Q: What can be done to re-establish commonsense?
A: A radical change in maths education, which has been left to wither in the wind by today’s maths hierarchy… which seems to be bewildered and has stultified itself into a state of overall incomprehension.
The change needed is one which recognises that since the arrival of reliable computers (around 1960) the old way of teaching maths is no longer relevant. It should have been reformed more than sixty years ago.
The ‘old way of teaching maths’ has one huge misapprehension at its centre, namely that <<maths is learnt best if you first strip it of all its common meaning>>.

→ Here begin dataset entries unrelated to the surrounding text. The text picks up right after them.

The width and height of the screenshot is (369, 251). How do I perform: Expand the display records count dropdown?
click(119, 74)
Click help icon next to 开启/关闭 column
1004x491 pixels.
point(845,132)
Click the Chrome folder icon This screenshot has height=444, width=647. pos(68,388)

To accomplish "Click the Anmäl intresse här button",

‘Common meaning’ is the kind of meaning to which ordinary people and ordinary children respond. It implants new insights about what you can do, what you can’t do, what is possible, where the most interesting, which things are valuable… etc.

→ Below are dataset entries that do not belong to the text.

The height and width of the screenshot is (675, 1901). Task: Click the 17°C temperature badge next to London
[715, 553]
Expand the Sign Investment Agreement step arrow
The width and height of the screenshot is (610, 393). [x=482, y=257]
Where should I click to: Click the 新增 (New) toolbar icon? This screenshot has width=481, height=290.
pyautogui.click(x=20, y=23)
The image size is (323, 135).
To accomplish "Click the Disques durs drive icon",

The simplest kind of arithmetic (=counting) has probably been around for more than 20,000 years. We know that artworks have been found in caves which are surprisingly realistic dating from more than 20,000 years ago. But if homo sapiens at that time was capable of such artworks, they were certainly capable of using tally bundles like \\\\, \\\\\\\\, \\\\\\\\\\\\\\\ to count things like a stack of bricks, a cache of spears, a basket of fish, flocks of sheep, rows of amphorae…
This was the beginning of maths used instrumentally. It possessed common meaning in spades. It must have developed very slowly over thousands of years before the emergence, first of Ancient Egypt, and then Classical Greece in the 6th century BCE. The Greeks invented a ‘pure’ version of maths, treated as a superb nounless language, which just focused onto raw adjectival symbols and ignored the common meaning.

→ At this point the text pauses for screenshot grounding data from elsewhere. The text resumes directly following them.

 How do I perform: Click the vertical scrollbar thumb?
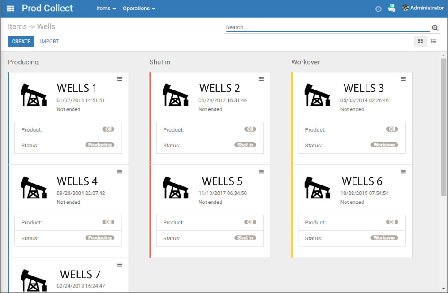point(444,125)
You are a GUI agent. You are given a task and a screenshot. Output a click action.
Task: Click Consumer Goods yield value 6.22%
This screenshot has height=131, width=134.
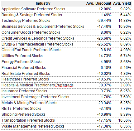pos(126,32)
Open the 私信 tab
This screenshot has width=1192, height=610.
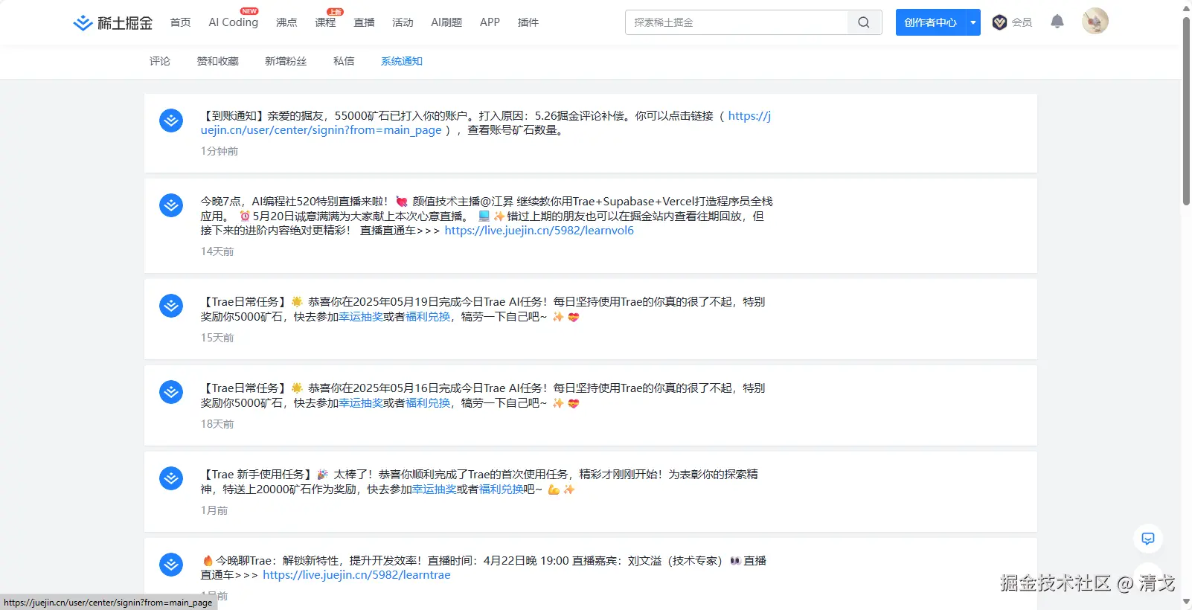click(x=344, y=61)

These Ancient Greeks realised that maths was a marvellous, perfect symbolic language, which could be studied by an able minority for its own sake. (Also, it must have been used by God to create the universe. Though they went on to claim arrogantly that God “made a mistake” when he created the universe because he did not allow the squareroot of 2 to be a rational number!) Anyone who has this feeling about maths and the required ability, can, of course, treat it as an end-in-itself. This is ‘pure maths’ = maths sans common meaning.
The trouble today is that the public has completely lost the feeling that maths is a ‘marvellous symbolic language’. Computers have grabbed all the glory which used to be associated with maths. Children in schools are confronted with orders to learn (memorise) what is (to them) a meaningless, broken, noun-free dialect. It is a form of low-key child abuse to force children to learn what they see as meaningless. This is bad enough when done in good faith by well-trained teachers. But today most maths teaching in schools is being done by mathsphobic non-specialist teachers who have had no training to do it.
The author has produced a Manifesto which puts the case for Narrative Maths in schools… maths approached via common language, the purpose of which is to preview plans, initiatives, projects, innovations, etc. Maths seen in this (Peircean) predictive context makes very good sense. The Manifesto is a plea to movers and shakers in the corridors of power to get school mathematics switched over to this urgently needed meaningful mode as soon as possible.